Les Œuvres conservées hors Belgique

Pour aucune classe d’artistes, la fortune n’est aussi cruelle que pour les peintres : elle les sépare de leurs travaux, elle emporte au loin leurs ouvrages, elle les soumet à toutes les chances des déplacements, à tous les caprices du hasard, à toutes les lubies du mauvais goût, de la sottise et de l’ignorance. Nous venons d’étudier le talent de Memling dans la ville qu’il habitait, où il a le plus travaillé, où il est mort ; nous allons nous transporter maintenant sur la rive gauche de la Seine, au faubourg Saint-Germain, puis au Louvre, puis à Munich, à Turin, à Vienne, que sais-je encore ? Nous ferions le tour de l’Europe, si nous voulions analyser chacun de ses tableaux, car le destin, maître absolu du monde, les a dispersés comme des feuilles mortes.

Le Louvre possède depuis quelque temps un admirable ex-voto, d’une conservation parfaite, que lui a légué la comtesse Duchâtel, ancien ministre de l’intérieur, rapporté d’Espagne, par le comte d’Armagnac durant l’invasion française.

[CONSIGNE] Recopiez fidèlement, s'il vous plaît, le passage du texte sur les œuvres de Memling conservées hors Belgique, de « Le Louvre possède » à « durant l’invasion française. ». Les enregistrements ci-après proviennent d'une autre source.

[LIGNES DE DONNÉES]

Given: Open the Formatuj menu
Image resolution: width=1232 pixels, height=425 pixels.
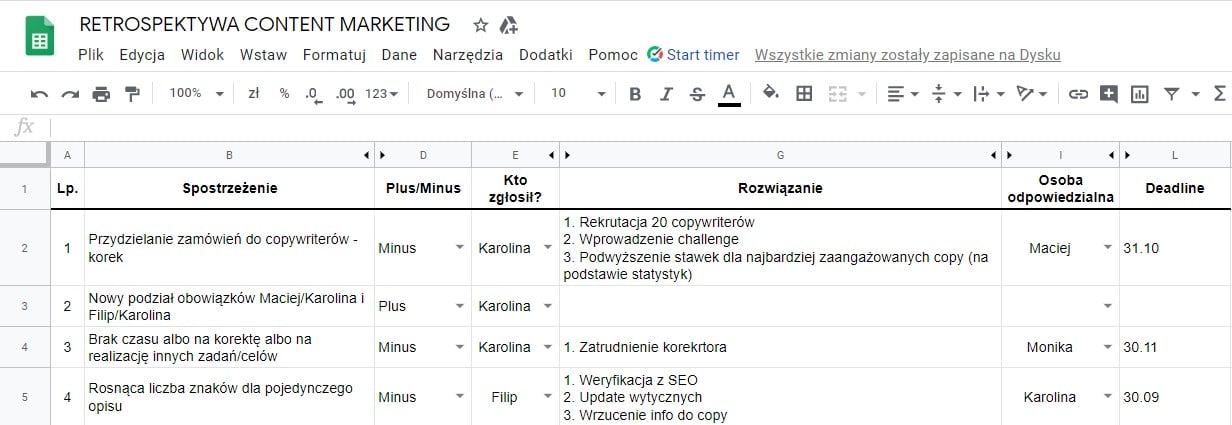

* * *

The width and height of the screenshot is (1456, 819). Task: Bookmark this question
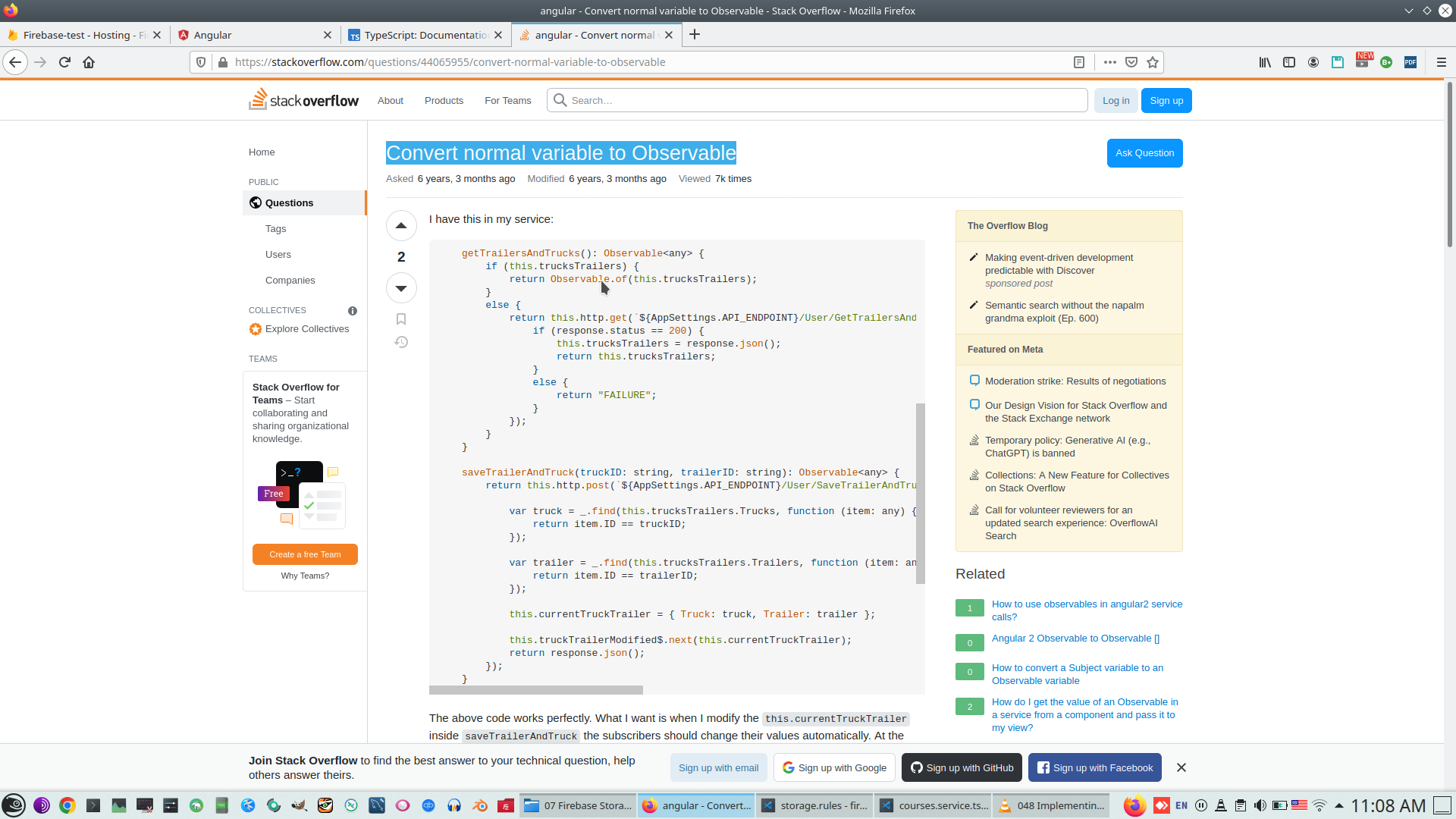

[RÉPONSE]
Le Louvre possède depuis quelque temps un admirable ex-voto, d’une conservation parfaite, que lui a légué la comtesse Duchâtel, ancien ministre de l’intérieur, rapporté d’Espagne, par le comte d’Armagnac durant l’invasion française.